Last week, Brazil slapped on a 30 percentage point increase in import tariffs of automobiles (the Mercosur trade bloc and Mexico are exempted).  A major objective of this tariff is to slow surging imports from China.  

Earlier this month, Brazil enacted important tariffs on certain steel products from China.

China is the largest trade partner of Brazil, which both heavily imports from and exports to China.

China’s biggest trade partner is the European Union.

Recently, the Eurozone has been hammered by its sovereign debt problems, which are threatening its entire banking system.  Its economy is also dragged by austerity measures.

For China, it means their customer is struggling.  In response, it’s trying to use the possibility of injecting cash in Europe to gain trade and investment regulation concessions.
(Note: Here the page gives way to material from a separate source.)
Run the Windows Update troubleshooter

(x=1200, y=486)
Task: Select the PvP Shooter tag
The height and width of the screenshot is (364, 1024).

So far, though, the Europeans haven’t yielded too much. 

History has shown that prosperity and trade go hand in hand.  When trade dries up – no matter whose fault it is – economies usually suffer.

Legendary investor Jim Rogers, a free trade advocate, is one of the concerned watchers of Brazil’s hawkish trade stance.

“I hope to tell you [trade] war doesn't break out,” Jim Rogers said on TV channel CNBC.

“Throughout history when you've had trade wars it's caused depression. You saw what happened in 1930. It led to depression. Ultimately it led to war. So I hope it can be contained. I was very surprised to see Brazil” enact a 30 percentage points tariff increase, he said.

When it comes to fair trade, though, China is no saint either.

By undervaluing its currency, China has accumulated a huge hoard of foreign exchange reserves. 

At this vulnerable juncture of the global economy, it’s critical that those with capital spend it and invest it. China, however, is not spending enough domestically.  Its undervalued currency makes it expensive to spend money abroad (i.e. import goods).

On the investment side, It’s blocked by wary Westerners who are concerned about the perceived Chinese encroach on their countries.